CA Penetration in the MA Business

Analysts asked a few times about the Clover Assistant penetration in the MA book of business, seeming concerned that penetration seemed to be declining, particularly in core markets. Remember in the SPAC presentation, Clover suggested that penetration in MA would increase to about 68%, up from 59% in 2019. This was cited as a critical driver of business performance given the expected improvement in MCR among members using CA. It doesn’t seem like it’s an exaggeration to say this is the core thesis of the business - get members on CA, manage them better, run a more profitable insurance business. But in Q1 2022, CA penetration actually declined, going from only 50% in Q4 2021 to only 46% in Q1 2022 - both numbers very far off of where Clover was saying it would be, and obviously trending in the wrong direction.

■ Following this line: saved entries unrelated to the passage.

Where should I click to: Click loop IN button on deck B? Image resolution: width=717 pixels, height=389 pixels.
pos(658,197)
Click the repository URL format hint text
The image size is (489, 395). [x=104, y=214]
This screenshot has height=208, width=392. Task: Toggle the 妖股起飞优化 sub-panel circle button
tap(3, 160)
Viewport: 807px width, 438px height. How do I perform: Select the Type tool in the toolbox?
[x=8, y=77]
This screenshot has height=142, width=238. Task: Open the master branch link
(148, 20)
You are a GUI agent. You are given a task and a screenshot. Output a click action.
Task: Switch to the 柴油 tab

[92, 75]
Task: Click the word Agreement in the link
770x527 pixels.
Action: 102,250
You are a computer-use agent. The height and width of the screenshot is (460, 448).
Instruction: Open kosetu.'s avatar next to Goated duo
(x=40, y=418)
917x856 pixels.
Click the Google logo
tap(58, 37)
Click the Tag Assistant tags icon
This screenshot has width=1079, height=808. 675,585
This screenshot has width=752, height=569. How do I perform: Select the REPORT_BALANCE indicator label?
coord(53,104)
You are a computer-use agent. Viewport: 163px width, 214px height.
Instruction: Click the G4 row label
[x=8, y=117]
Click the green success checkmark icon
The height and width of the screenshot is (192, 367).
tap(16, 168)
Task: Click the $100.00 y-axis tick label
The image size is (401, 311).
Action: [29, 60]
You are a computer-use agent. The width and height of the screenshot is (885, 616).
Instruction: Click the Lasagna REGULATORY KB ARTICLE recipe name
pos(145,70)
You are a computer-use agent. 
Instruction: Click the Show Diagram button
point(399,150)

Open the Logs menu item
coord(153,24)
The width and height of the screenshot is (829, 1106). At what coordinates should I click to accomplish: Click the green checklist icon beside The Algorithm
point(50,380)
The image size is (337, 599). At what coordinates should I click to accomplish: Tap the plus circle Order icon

Here was Clover’s response during the earnings call explaining why CA penetration had decreased over the quarter:

we wait to see claims data, physician data, lets us know which PCPs are actually being seen by our members in the various regions we're going. As we expand geographically as well as grow, what that means is that it takes a little while for us to build up that CA user base in those markets. We are actively doing that in all of our markets right now, but there is a bit of a lag as we grow in those markets to see which PCPs we should be targeting.

Clover’s answer to that question actually says a lot about how it is convincing providers to use the CA. Here’s how it appears to be happening:

On the one hand, it's a pretty brilliant approach to getting folks onto the platform, and is probably reason alone for Clover to continue offering its Medicare Advantage plans (assuming it can step losses). On the other hand, this also raises a lot of questions about what providers think they’re signing up for in a world where Clover is heading down an MSO route. 

Clover’s In-Home Care Model

Clover spent more time on this call describing their in-home primary care program for complex chronic seniors, which it views as an extension of care for its PCPs, not competitive to them. Clover cited the benefit of this being that they get more utilization out of the in-home primary care program - whereas other models only see enrollment rates below 30%, Clover has an enrollment rate of 60%+ of patients who are in the program. Clover notes that it was unable to do in-home care from February 2020 until this year, so there was no in-home care in 2021. So this does present upside for Clover moving forward in this year if they can get in-home and influence care patterns. Clover also noted in the Q&A that it’s now launching a palliative care program as well in some markets. 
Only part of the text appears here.